> _TASK STATEMENT_
Where the line containing "Viewport: 800px width, 674px height." appears, start repeating, and continue exactly through the last line below, adding nothing. Include no pictures.

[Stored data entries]
--------------------

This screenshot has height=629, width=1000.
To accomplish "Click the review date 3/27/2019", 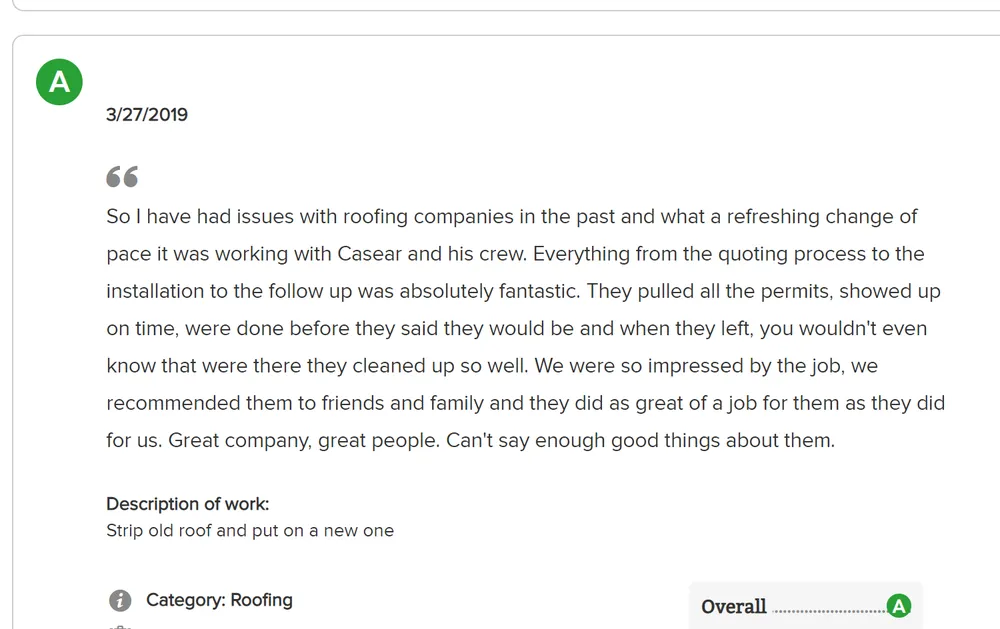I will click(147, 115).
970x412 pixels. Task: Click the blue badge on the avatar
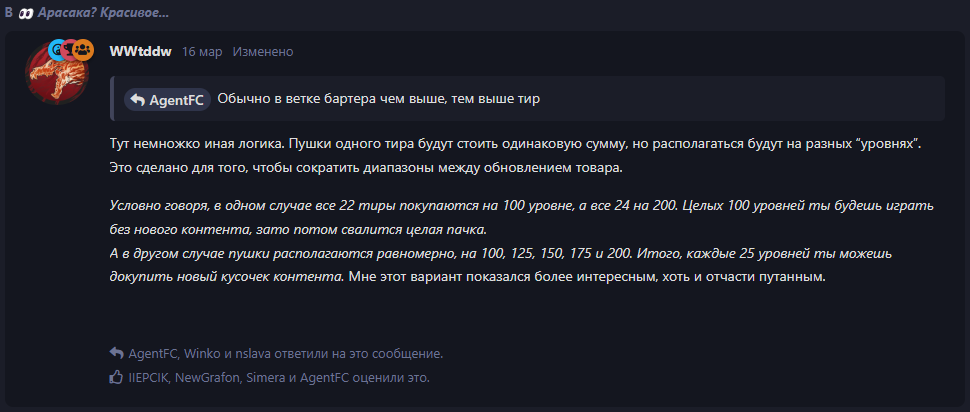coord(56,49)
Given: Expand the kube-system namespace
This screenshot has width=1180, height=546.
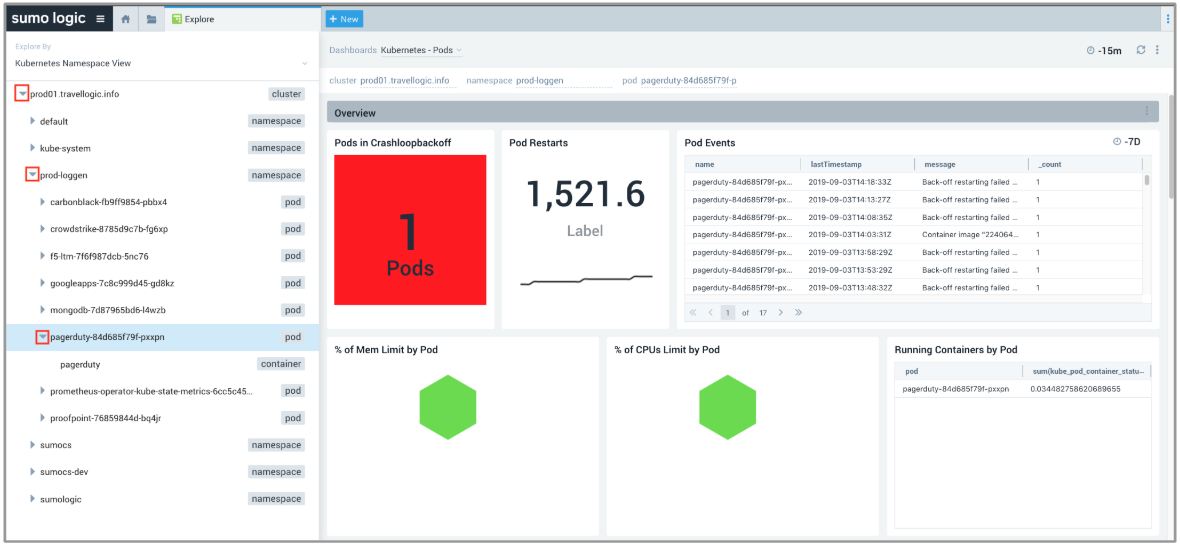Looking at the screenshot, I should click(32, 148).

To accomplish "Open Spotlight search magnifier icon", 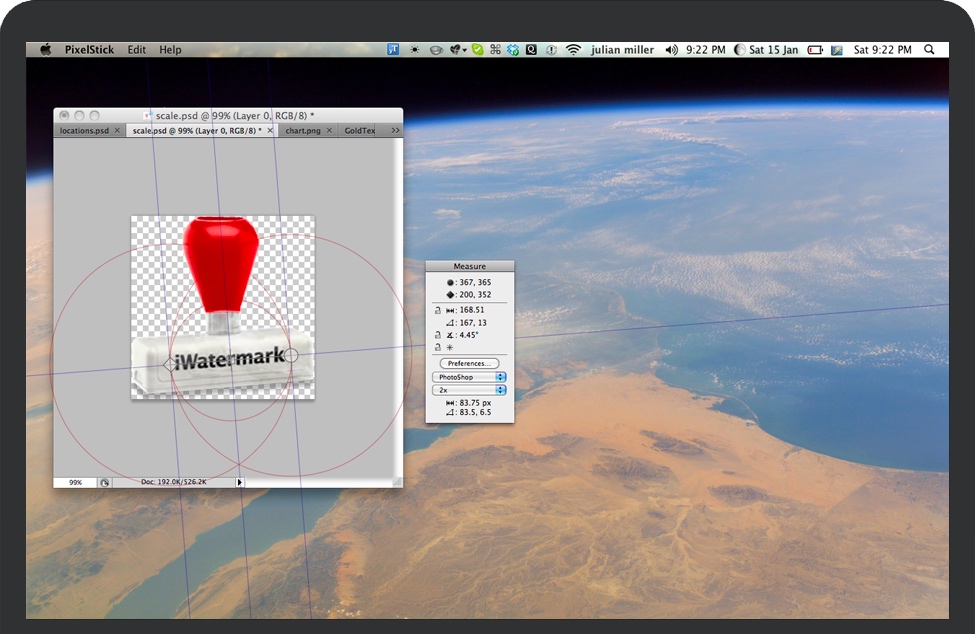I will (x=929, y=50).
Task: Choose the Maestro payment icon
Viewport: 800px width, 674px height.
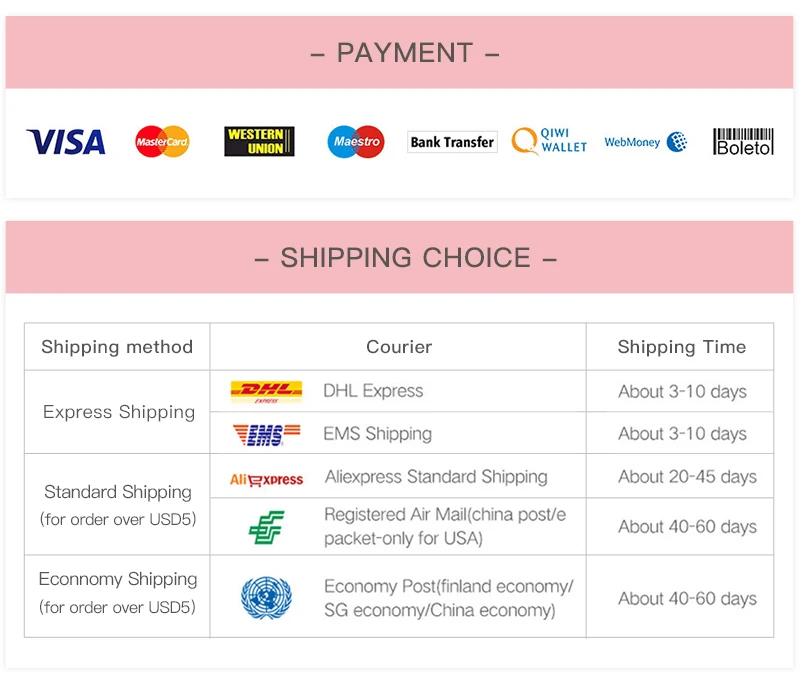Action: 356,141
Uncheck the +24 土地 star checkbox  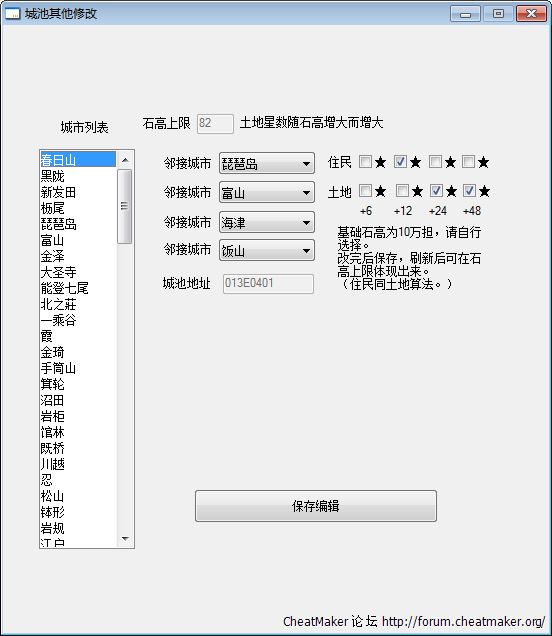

--------------------

> _ANSWER TO THE EXERCISE_
Viewport: 800px width, 674px height.
Action: 356,141
Uncheck the +24 土地 star checkbox  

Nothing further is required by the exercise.